01 Feb 2016 12:00 AM | Deleted user

As an American artist, I never considered what France’s Lang Law, or other fixed book price agreements (FBPAs), might mean for artists’ books. While the US adheres to its mythical free market, many countries fix book prices by law or agreement. In an interview for JAB37, Leszek Brogowski states, “In one of my definitions of the artist’s book, there’s the specific question of de-territorializing the practice of art in book culture which remains . . . a protected domain, with the fixed price of a book (a radical anti-free market policy) . . . that stands in contrast to art in its traditional forms.”

FBPAs have many interesting implications for artists’ books, but I will focus on two. The first is a matter of context: the meaning of any artists’ book is affected by its location (and that of its creator and reader) within a free market or a fixed market. Brogowski argues, “We must fight for the definition of a book, to make it understood that a book doesn’t simply boil down to a form. It’s much more than a form: it’s a usage and culture.” Not only can a book acquire new meanings in different contexts, these various meanings impact the formal and conceptual concerns of artists in countries with and without FBPAs, resulting in divergent artists’ book outputs.

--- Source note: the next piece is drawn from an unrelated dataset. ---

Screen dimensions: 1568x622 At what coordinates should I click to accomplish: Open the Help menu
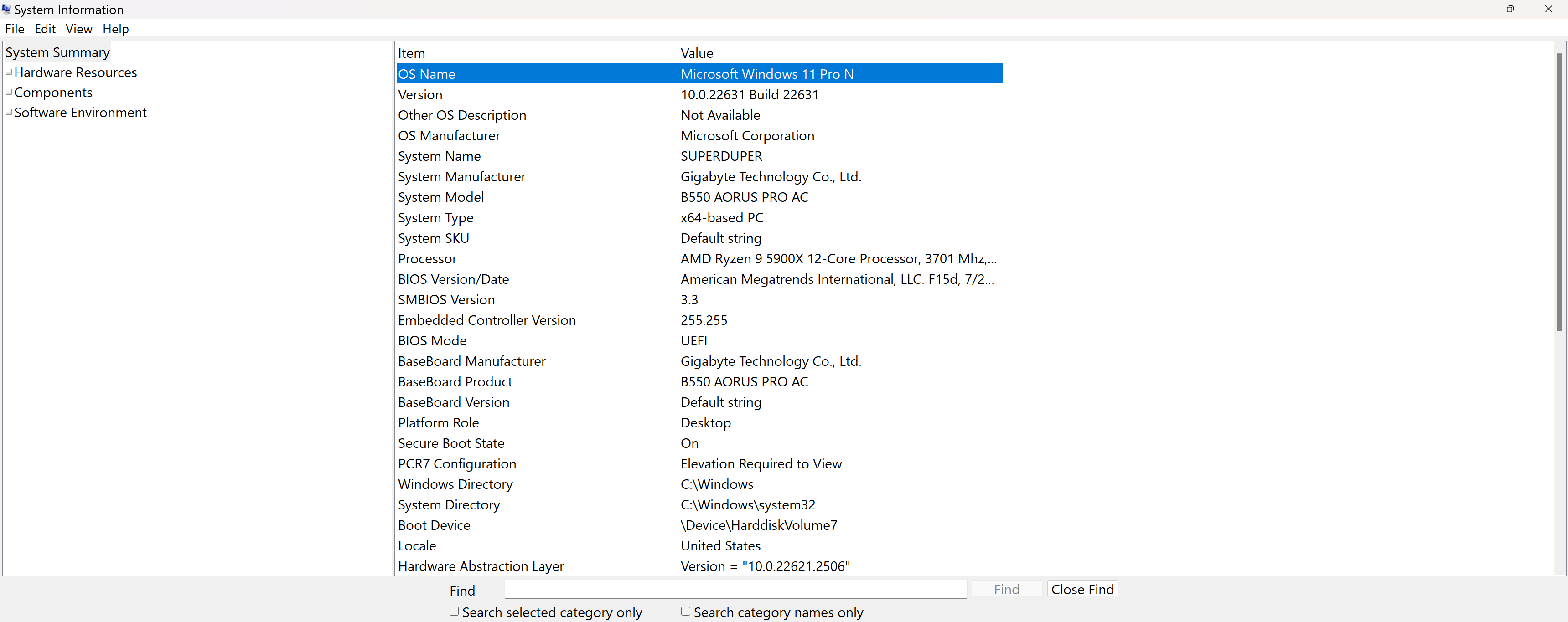115,29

The second implication of FBPAs has less to do with a book’s meaning, but much to say about its categorization. FBPAs increase diversity among books and booksellers by preventing big distributors from discounting best-sellers to undercut more challenging or specialized books. Increased diversity would seem an obvious aid to artists’ books, yet only artists’ books competing within the book market (rather than the art market) stand to benefit. This distinction bolsters the argument that these artists’ books are truly books, since they are valued and produced according to the book market, whether fixed or free.

Contrast this to limited edition works with the formal characteristics of a book, yet belong to the art market. Circulating outside the book market, the influence such rarified works can exert on the publishing world is limited. Artists and distributors who engage the book market directly can challenge and steer the broader definition of literacy and the book. Separating works impacted by the book market from those beyond its reach, FBPAs make an interesting (though reductive) thought experiment, a litmus test of book-ness.

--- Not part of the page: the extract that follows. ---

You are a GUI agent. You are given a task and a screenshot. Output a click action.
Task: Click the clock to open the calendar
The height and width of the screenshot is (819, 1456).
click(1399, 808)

My intention is not to lump artists’ book into two camps, but to help clarify the meaning of what Brogowski calls “making art according to the customs of book culture.” He asks: “why should a work of art be materially unique when it can be multiple, like a literary work? . . . Why should the originality of a plastic work be judged against its non-reproducibility, while a literary work is judged by its intellectual and artistic values?” FBPAs should remind book artists that they can participate in and shape a cultural arena that many governments deem too important to be left to the free market.

Further Reading

Blache, Catherine. "Why Fixed Book Price Is Essential for Real Competition." International Publishers Association. International Publishers Association, 19 March 2015. Web. 16 Jan. 2016.

Brogowski, Leszek. Interview by Hubert Renard. “What the Artist's Book Makes Us Rethink About Esthetic Theory.” Journal of Artists' Books. JAB37 2015: 9-14. Print.

Nakayama, Moè. "For What It's Worth: Fixed Book Price in Foreign Book Markets." Publishing Trendsetter. Market Partners International and Publishing Trends, May 2015. Web. 16 Jan. 2016.